2023 hedefleri ve 11. Kalkınma Planı kapsamında konuşmasını sürdüren TÜBİTAK Başkanı Prof. Dr. Hasan Mandal, “Buradaki anahtar kelimesi, hedeflerimize nitelikli insan kaynağı ile ulaşmak. Bu planın göstergeleri, Ar-Ge’ye ayrılan kaynağın artacağı, insan kaynaklarının daha fazla Ar-Ge tabanlı olacağı, doktoralı insan kaynağı ilk kez plana girdi (daha önce araştırmacı vardı), özel sektörün daha fazla Ar-Ge’ye kaynak ayıracağı, yüksek teknoloji ilk kez bu planda orta yüksek teknolojiden ayrı tutuldu, 1 ay önce yayınlanan Sanayi ve Teknoloji Bakanlığımızın programları gibi. Yani biz geleceğe şöyle bakmak zorundayız: Geleceğe lineer bakan yapılar var, bunların rekabet etmeleri mümkün değil. Geleceğe parabolik bir yöntemle bakılması lazım. Parabolik olarak bakmanın anahtar kelimeleri arasında da, üniversitede üretmiş olduğumuz bilginin, yetiştirmiş olduğumuz insan kaynağının nitelik boyutu ve etki boyutu çok önemli yer tutuyor. TÜBİTAK olarak nitelikli insan ve etki boyutuna ulaşmak için 6 ana eksenimiz var. Nitelikli bilgiden kastımız şu: Hedeflerimizi koyuyoruz. ‘Araştırma yapın’ noktasından ‘bu sorunları çözme noktasında araştırma yapın’ bir boyutu oluşturuyor, çağrı planı ile ilişkilendirilmiş şekilde. İkinci boyutunda da, bu bilgiyi üretmek için çoklu platformlarla bunu üretin tavsiyesinde bulunuyoruz. Dolayısıyla bilginin üretim yöntemini, ihtiyaç odaklı ve bu bilginin üretimi kolay olmayacağı için de rekabet noktasında çoklu işbirlikleri üretilmesi noktasında değerlendirmeliyiz.”

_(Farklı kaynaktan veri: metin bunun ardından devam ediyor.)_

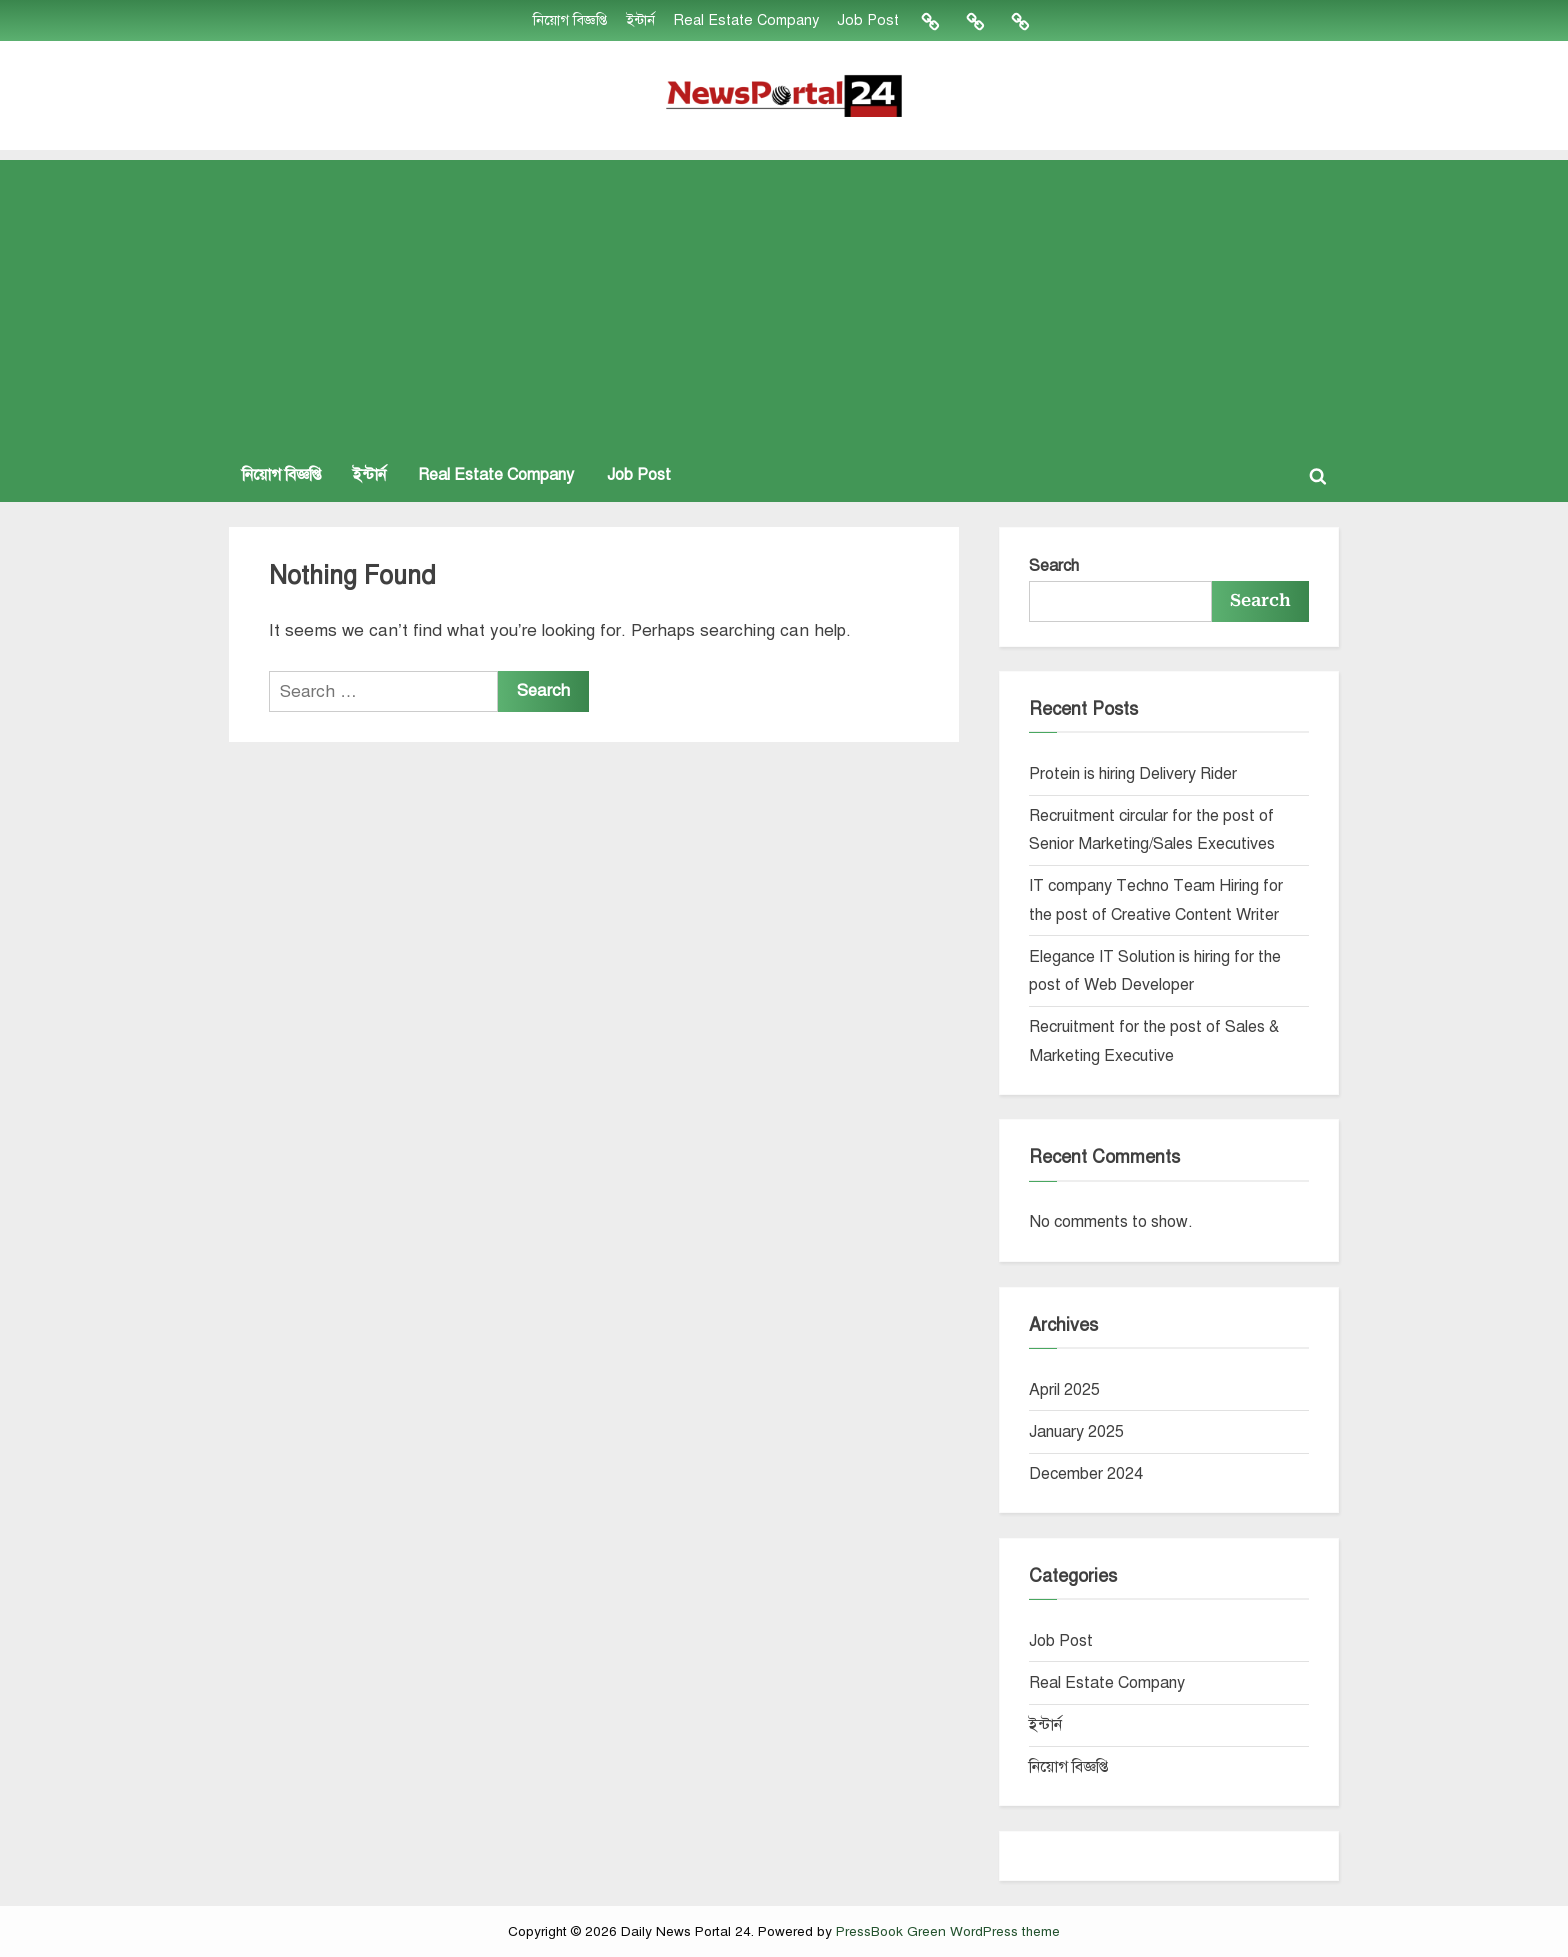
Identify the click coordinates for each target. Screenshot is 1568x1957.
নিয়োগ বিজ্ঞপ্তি (570, 20)
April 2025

2019-2020 proje destek programları ve istenen koşullar hakkında ayrıntılı bilgi veren Prof. Dr. Mandal, “Ben de bilgi hatta patent var. Ama firmaya gidiyorum. Firma, ‘Bunu test etmem lazım, ne kadar başarılı olacak, bedelini ödemem ya da minimal öderim’ diyor. Burada TÜBİTAK olarak devreye giriyoruz. Siz yeter ki elinizdeki bu bilgiyi transfer edecek yer bulun. Bilginin teknoloji düzeyine ve firmanın büyük ölçekli olup olmamasına bağlı olarak yüzde 75’ine kadar, firmanın üniversiteye ödeyeceği kısmı TÜBİTAK olarak biz ödeyeceğiz. Yeter ki üniversitenin elindeki bilgi, değer zincirinde etkiye dönüşebilsin. Alternatif finans mekanizmalarının geliştirilmesi gerekiyor. Çünkü hiçbir ülke sadece kamu kaynağıyla gelişemiyor. Gelecekte daha fazla hem yurt içinden hem yurt dışından özel sektörün gelip buradaki araştırmalara yatırım yapması gerekiyor.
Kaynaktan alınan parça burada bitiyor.